Kubernetes + Cisco Container Platform: Petascale Genetic Research

Guest author:

Jacob Loftis

Systems Engineer for Americas Partner Organization at Cisco

Welcome to my first blog post. To be honest, authoring a blog is all new to me but thankfully, the topic isn’t: Kubernetes. Through my experience, there are two questions I continue to hear in the marketplace: why should I use Kubernetes and what are the tangible benefits to my organization? So those are the two topics I’d like to focus on.

First, I’d like to give you a little insight about a fantastic Kubernetes use case I’m involved with. It involves genetic research. As an engineer inside our Americas Partner Organization, I work on joint Cisco solutions with public cloud providers. And over the past few months I’ve had the privilege of working with Dr. Alex Feltus, a professor of genetic research and biochemistry at Clemson University. He’s at the forefront of utilizing Kubernetes for analyzing massive datasets of genetic data for cancer research. We’ve been working with Alex and his team to develop a proof of concept for solving the inherent problems this kind of research often exhibits.

Don’t worry, our partnership with Clemson University isn’t another Kubernetes tutorial on making a “hello world” web page. There are too many of those already. Instead we’re doing something far more important – cancer research – using the power of Kubernetes to analyze the amount of genetic interactions in tumors.

Why use Kubernetes?

This is a natural lead-in to our first question, “why Kubernetes?” To answer that we need to understand the inherent nature of research that Clemson is doing. It requires more than just computing power and storage. It also means enabling capabilities around:

Scalability: The genetic datasets that Alex deals with can be more than 5 petabytes each. So it’s important that the computing environment can easily scale storage, memory, and computing power. This means being able to quickly create more and bigger containers.
Elasticity: There isn’t just one analytical model used in this case, rather hundreds scattered among several research organizations. It’s important to provide the ability to interchange new models by destroying and creating new containers. But they need to interchange these models on the same dataset and without having to spin up a new query or application.
Reliability: Imagine trying to manually spin up all these containers. It’s not only time consuming but also error prone.

Supplied information »

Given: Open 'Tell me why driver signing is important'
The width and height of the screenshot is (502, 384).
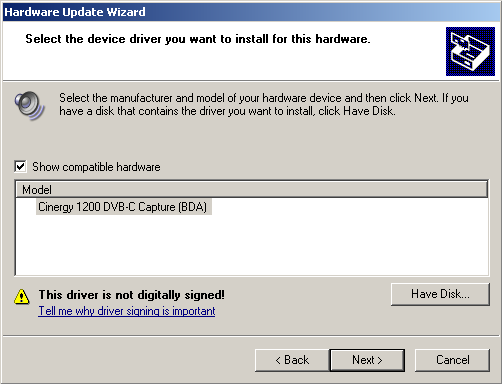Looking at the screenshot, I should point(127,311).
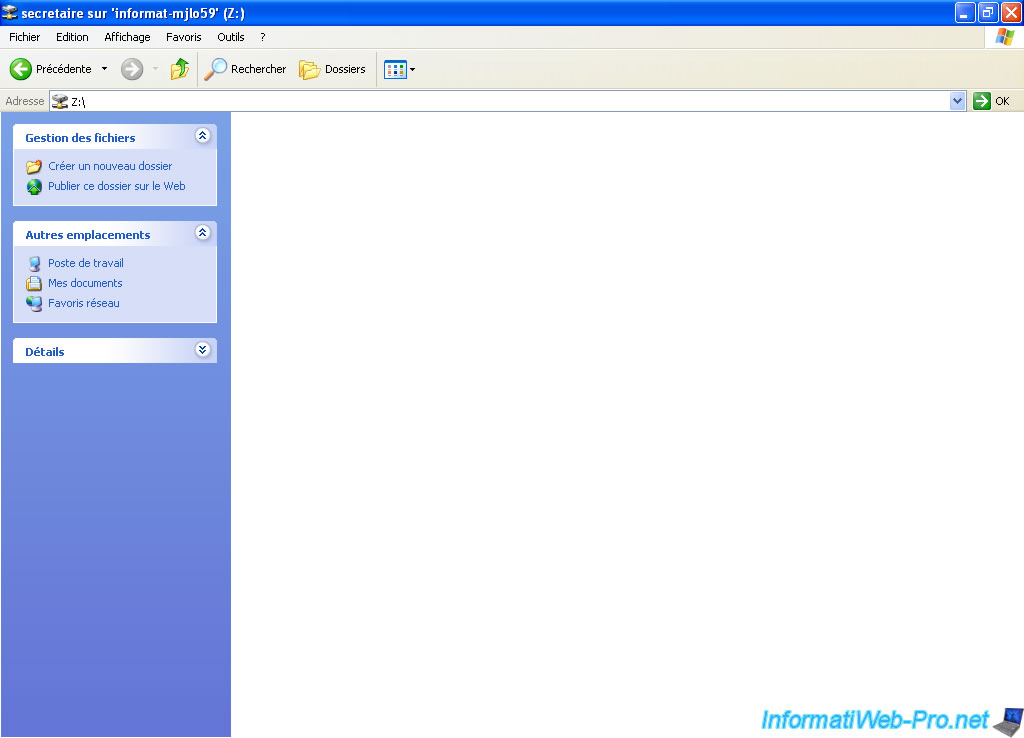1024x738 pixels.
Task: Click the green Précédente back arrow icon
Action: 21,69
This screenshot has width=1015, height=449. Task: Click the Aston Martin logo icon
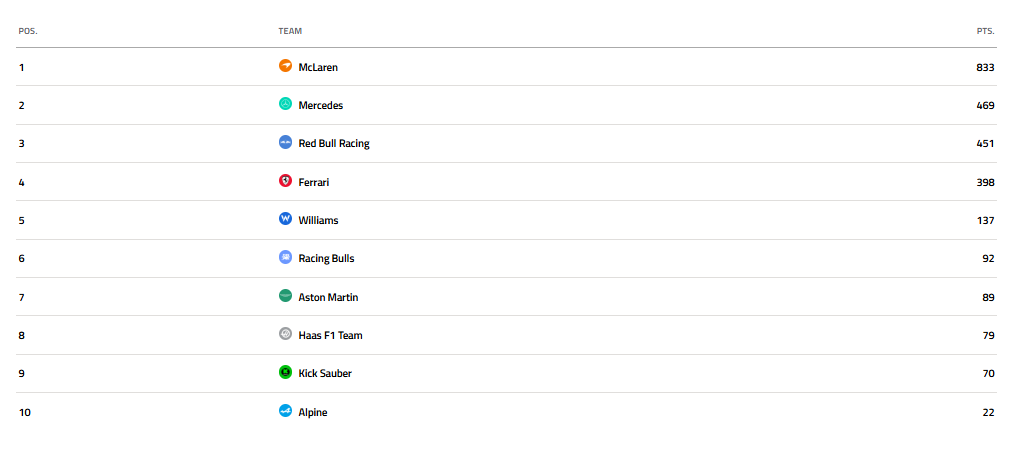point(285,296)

---

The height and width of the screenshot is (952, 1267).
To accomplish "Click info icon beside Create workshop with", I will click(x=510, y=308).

Required actions »
[1] Reproduce the passage of the Kubernetes blog post that opens with the words containing "Scalability: The genetic" and closes with "also error prone.".
[2] Answer these questions using the Kubernetes blog post:
(a) At which university is Dr. Alex Feltus a professor?
(b) How large can each of the genetic datasets be?
(c) What two drawbacks of manually spinning up the containers are named under Reliability?
[3] Write the next part of the Kubernetes blog post, starting after its last sentence.

Your responses »
[1]
Scalability: The genetic datasets that Alex deals with can be more than 5 petabytes each. So it’s important that the computing environment can easily scale storage, memory, and computing power. This means being able to quickly create more and bigger containers.
Elasticity: There isn’t just one analytical model used in this case, rather hundreds scattered among several research organizations. It’s important to provide the ability to interchange new models by destroying and creating new containers. But they need to interchange these models on the same dataset and without having to spin up a new query or application.
Reliability: Imagine trying to manually spin up all these containers. It’s not only time consuming but also error prone.

[2]
(a) Clemson University.
(b) More than 5 petabytes each.
(c) It is time consuming and error prone.

[3]
Shareability: Other research organizations can benefit from the data, models, and findings that Clemson produces. This makes the ability to securely and easily share through Kubernetes clusters vital to making headway on cancer research. Plus there is significant existing computing power and storage that organizations provide to researchers. Clemson wants to have a variety of sources for computing power both on prem and the cloud.

Kubernetes solves nearly three of the four problems since it’s a container orchestrator that provides scalability, elasticity, and reliability.

But what about shareability?

Can the cloud or a massive data center (such as Google Cloud or BigQuery) solve the shareability issue? If so, then we must remember that:

The sheer amount of genetic data is exponentially growing. For example, the human genome project took 15 years to code one DNA strand but scientists were able to process the genome of the novel coronavirus (COVID-19) in a matter of days. This makes putting data in the cloud challenging and costly.
Scientists are unable to predict how many experiments will be needed, and thus how much computing power, to produce breakthroughs in their research. Because of this, budgeting for cloud computing credits becomes nearly impossible without hindering research.

A “single pane of glass” to manage Kubernetes clusters

This means a “manager” is needed for the container orchestrator, one that can easily spin up multiple Kubernetes clusters in any on-prem data center or cloud provider like Google Cloud GKE. This is where the value of deploying the Cisco Container Platform (CCP) becomes apparent. It has the ability to provide the “single pane of glass” researchers at Clemson University and other centers for research need to efficiently create and manage the clusters needed to enable life-saving cancer research.